Differentiating lymphoma from lymphoid inflammatory hyperplasia using 18 F-FDG PET/CT radiomics combined with clinical features

Acta Universitatis Medicinalis Anhui 2025, 05, v.60 954-963     font:big middle small

Found programs: SKY Image Scientific Research Fund of China International Medical Foundation(No.Z-2014-07-2003-18);Scientific Research Project of Dazhou Medical Association(No.D2010);Natural Science Foundation of Anhui Province(No.2008085QH406)

Authors:Xie Liang; Qin Jialin; Wu Ruixue; Xiang Chunfeng; Fang Pengfei; Shou Chenfeng; Chen Hong; Pang Xiaoxi

Keywords:radiomics;lymphoma;lymphoid inflammatory hyperplasia;PET/CT; F-FDG ;nuclear medical diagnostics

DOI:10.19405/j.cnki.issn1000-1492.2025.05.024

〔Abstract〕 Objective To develop and to validate a combined model integrating18F-FDG PET/CT radiomics with clinical features to distinguish between lymphoma and lymphoid inflammatory hyperplasia. Methods A retrospective study was conducted on a cohort of 232 patients diagnosed with lymphoma or lymphoid inflammatory hyperplasia. Comparative analyses of clinical and traditional imaging indicators were performed to identify inter-group differences. The clinical features were delineated and extracted using medical software including 3D-Slicer and Lifex.

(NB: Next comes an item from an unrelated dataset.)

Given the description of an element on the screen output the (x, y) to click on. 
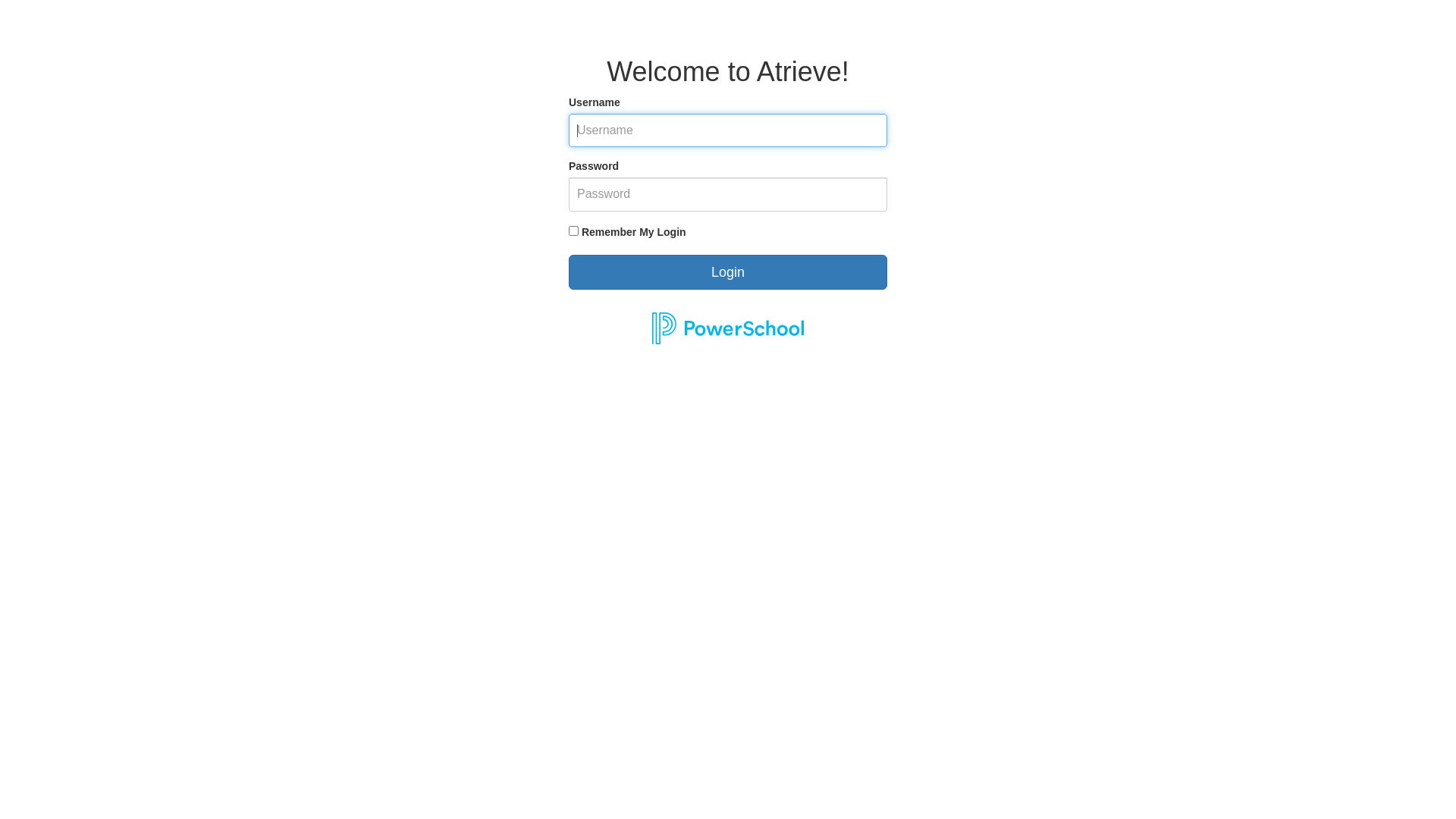
Login Element type: text (727, 271)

Selection of the features was performed to construct a PET/CT-based radiomics Logistic model, with a combined model integrating PET/CT with clinical features then used to evaluate the discriminative efficacy of these models. Results Analysis of inter-group differences indicated that age, CTmean, and metabolic tumor volume(MTV)were effective for differentiating between lymphoma and lymphoid inflammatory hyperplasia(P<0.05). The PET/CT-based radiomics Logistic model differentiated between lymphoma and lymphoid inflammatory hyperplasia, with an area under curve(AUC) of 0.924(95%CI: 0.884-0.960) and 0.863(95%CI: 0.774-0.939) in the training and testing cohorts, respectively. The integrated Logistic model that combined PET/CT-based radiomics with clinical features to distinguish between lymphoma and lymphoid inflammatory hyperplasia achieved an AUC of 0.933(95%CI: 0.889-0.969) in the training cohort and 0.884(95%CI: 0.792-0.964) in the testing cohort. Decision curve analysis(DCA) demonstrated that the integrated model provided the greatest clinical net benefit. Conclusion The hybrid model integrating18F-FDG PET/CT radiomics with clinical features shows robust diagnostic efficacy to distinguish between lymphoma and lymphoid inflammatory hyperplasia.